Nowadays, however, local government services extend to the regulation of
building, to town and environmental planning, public order and safety, and
the provision of cultural, recreational, educational, welfare and health
amenities.[2] According to conventional fiscal federalism theory, services
associated with social security, health, and public order are the very type
that local government should be providing.[3] Over the past ten years, the
underlying aim of personal welfare services has undergone a fundamental
change from curing to prevention, and from maintenance to development.
Consequently, these services are understood now as being an integral part
of local community development.[4]

The Changing Face of Local Government

Local government expenditure on social welfare services has increased from
4.5% in 1982 to 6.6% in 1991-92.[5] The increase is attributed to two main
factors. The resurgence in interest in local government activities by the
federal government, and amendments to the LGA.First of all, local
government has been regarded by the Commonwealth since the early 1980s as a
community-based organisation eligible to make submissions for funds under
various health, welfare and recreational programs.[6] This policy provides a
mechanism whereby the federal government can bypass the States in devolving
funds directly to the community. Secondly, amendments to the LGA have
empowered local authorities to appropriate moneys out of their municipal
funds towards the provision of counselling, refuge services, and child and
youth care.[7] Thus, local government's role has broadened along with its
financial commitment. The same cannot be said of its revenue-raising
capacities.

Aside from rates levied on property, other sources of local government
revenue include local fines and fees, enterprise income, interest,
borrowing and net movements in investments, cash and securities, and grants
from other levels of government.[8] However, many of these revenue sources
are limited in both scope and capacity for further exploitation by local
government. For example, local government trading enterprises are typically
confined to providing goods and services such as caravan parks and
quarries, which are not favoured by private enterprise and which return
limited profits.[9]The Commonwealth contribution to local government
commenced with the enactment of the Commonwealth Grants Commission Act 1973
and payment was in the form of a specified proportion of personal income
tax revenue. This changed in 1986 with the passing of the Local Government
(Financial Assistance) Act 1986 (Cth) which provides for untied financial
assistance grants via the States to local government.

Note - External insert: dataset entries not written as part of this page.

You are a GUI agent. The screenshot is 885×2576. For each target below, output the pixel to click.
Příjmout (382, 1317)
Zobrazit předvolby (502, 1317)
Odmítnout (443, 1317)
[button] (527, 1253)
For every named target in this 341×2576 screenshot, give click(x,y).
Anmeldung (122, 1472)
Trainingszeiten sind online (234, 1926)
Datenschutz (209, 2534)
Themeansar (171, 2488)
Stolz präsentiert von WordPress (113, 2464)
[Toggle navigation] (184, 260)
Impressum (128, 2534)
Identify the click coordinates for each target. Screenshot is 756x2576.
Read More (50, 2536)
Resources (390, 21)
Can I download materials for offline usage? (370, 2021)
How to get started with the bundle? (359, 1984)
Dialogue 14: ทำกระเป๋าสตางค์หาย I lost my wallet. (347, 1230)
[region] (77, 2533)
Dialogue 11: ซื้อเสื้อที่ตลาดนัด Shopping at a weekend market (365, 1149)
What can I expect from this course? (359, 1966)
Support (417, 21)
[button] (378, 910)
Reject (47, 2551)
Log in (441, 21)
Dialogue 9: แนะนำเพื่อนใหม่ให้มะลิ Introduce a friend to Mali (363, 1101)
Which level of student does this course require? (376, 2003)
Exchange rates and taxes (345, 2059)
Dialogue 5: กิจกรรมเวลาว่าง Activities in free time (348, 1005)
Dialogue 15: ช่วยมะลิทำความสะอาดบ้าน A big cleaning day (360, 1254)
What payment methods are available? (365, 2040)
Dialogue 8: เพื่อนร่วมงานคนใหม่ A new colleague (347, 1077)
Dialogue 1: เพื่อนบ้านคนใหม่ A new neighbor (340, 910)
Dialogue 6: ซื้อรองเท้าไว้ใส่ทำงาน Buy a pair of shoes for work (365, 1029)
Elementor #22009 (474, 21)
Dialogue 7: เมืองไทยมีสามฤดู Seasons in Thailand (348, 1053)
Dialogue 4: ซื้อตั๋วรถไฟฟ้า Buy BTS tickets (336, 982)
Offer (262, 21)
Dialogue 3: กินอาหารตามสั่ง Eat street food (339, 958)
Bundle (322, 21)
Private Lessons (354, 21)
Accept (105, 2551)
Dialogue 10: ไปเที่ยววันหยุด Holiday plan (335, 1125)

Since the introduction of financial assistance grants, however, the annual
federal budget allocation to local government as a percentage of personal
income tax has actually fallen from 2% in 1985-86 to 1.32% in 1988-89.[10]
Declining financial support from other governments is but one of the
reasons why local government must increasingly rely upon its own abilities
to raise revenue, and more specifically, upon property rates.The historical
reliance on property by local government as a means of raising revenue was
seen as appropriate. The ownership of property and land reflected to a
marked degree a person's wealth. Moreover, moneys raised from
property-based revenue were primarily channelled back into the maintenance
and provision of such property. Representation on local government,
therefore, was directly linked with the ownership of property.[11] However,
local government tax revenues from municipal rates have not kept pace with
economic growth indicated by gross domestic product (GDP). State government
land tax yields have increased significantly as a share of GDP from 1.8% in
1950 to 5% in 1990. Municipal rate revenues, however, have declined from 1%
to .9% as a share of GDP over the same period.[12]The decline in tax yields
suggests that local government needs to access a tax base with growth
potential. At the same time, it reveals a reluctance on the part of
councils in general to increase the amount of revenue they derive from
property tax. Not only is the ability to increase revenue from rates
constrained by taxation policies of State and federal government,[13] but
rates constitute an unpopular form of taxation, aggravated by high
visibility in the annual rate bill. Local government authorities are
understandably reluctant to further exploit property tax as a means of
meeting their financial commitments.[14]

Sources of Local Government Revenue

Taxation on property values is referred to as a `rate' in the LGA. If the
classical definition of what constitutes a tax is examined, however, rates
fit squarely within its parameters. Rates are the compulsory exaction of
money by a public authority for public purposes, enforceable by law. They
are not payments for services rendered.[15]In practice, the distinction
between a tax and a rate would be of little consequence except for the fact
that many ratepayers do not perceive property rates as a tax. This
perception is perpetuated by the seeming nexus between rates paid and the
benefits received. As has been pointed out, moneys raised from property
rates in Australia have historically been channelled back into property one
way or another. So garbage collection and disposal, for example, is a
service provided to property owners through the payment of rates. In this
sense, rates are regarded by the public as a payment for services rendered.
However, not all local government services are provided individually to
ratepayers, nor do they provide benefits to all ratepayers.[16]The majority
of taxes are unrequited, which makes it is difficult for a taxpayer to make
a connection between the tax paid on X and any benefit received. Local
government itself perceives the local rate on property as being distinct
from your average `Sheriff of Nottingham take from the poor and give to the
rich' tax. However, as local government expenditure on services unrelated
to property increases, the local rate on property becomes less requited and
more in the nature of a classical tax.

Having discussed the basic machinery of local government taxation in
Western Australia, we will now assess the local rate on property values in
terms of equity, efficiency and simplicity.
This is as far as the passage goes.